----- Provided data
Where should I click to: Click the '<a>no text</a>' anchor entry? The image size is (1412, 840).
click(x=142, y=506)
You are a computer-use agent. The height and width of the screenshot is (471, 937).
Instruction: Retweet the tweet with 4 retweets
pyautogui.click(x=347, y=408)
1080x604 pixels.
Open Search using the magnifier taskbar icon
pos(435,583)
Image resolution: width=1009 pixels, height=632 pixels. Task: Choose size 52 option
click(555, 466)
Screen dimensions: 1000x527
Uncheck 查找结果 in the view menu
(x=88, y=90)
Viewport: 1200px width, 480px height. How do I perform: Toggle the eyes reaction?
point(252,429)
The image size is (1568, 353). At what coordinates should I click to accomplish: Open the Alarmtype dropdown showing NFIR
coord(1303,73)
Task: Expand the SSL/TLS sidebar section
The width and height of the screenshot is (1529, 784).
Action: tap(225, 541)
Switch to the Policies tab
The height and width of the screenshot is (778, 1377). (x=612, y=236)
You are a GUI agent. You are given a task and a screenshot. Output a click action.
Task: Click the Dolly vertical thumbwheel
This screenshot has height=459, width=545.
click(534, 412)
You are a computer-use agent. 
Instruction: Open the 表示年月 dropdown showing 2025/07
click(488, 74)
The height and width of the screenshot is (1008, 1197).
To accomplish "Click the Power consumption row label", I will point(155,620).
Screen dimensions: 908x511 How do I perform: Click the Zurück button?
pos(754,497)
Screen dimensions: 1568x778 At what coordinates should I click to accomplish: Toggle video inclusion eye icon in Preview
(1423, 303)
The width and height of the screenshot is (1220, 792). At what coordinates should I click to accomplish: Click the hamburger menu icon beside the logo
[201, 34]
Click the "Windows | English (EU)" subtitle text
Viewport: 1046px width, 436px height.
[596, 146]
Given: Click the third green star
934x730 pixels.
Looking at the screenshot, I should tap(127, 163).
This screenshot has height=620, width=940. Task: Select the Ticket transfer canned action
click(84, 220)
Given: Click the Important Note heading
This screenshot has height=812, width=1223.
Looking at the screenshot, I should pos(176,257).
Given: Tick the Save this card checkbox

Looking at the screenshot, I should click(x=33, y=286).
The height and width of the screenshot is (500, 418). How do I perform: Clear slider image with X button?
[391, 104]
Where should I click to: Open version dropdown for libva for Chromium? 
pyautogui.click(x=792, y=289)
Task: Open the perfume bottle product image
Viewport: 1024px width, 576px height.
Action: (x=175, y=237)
----------
*Required action*.
Select and copy every line from the records that includes the word "agent".

*Exercise output*.
You are a computer-use agent. The height and width of the screenshot is (471, 937).
You are a GUI agent. You are given a task and a screenshot. Output a click action.
You are a computer-use agent. 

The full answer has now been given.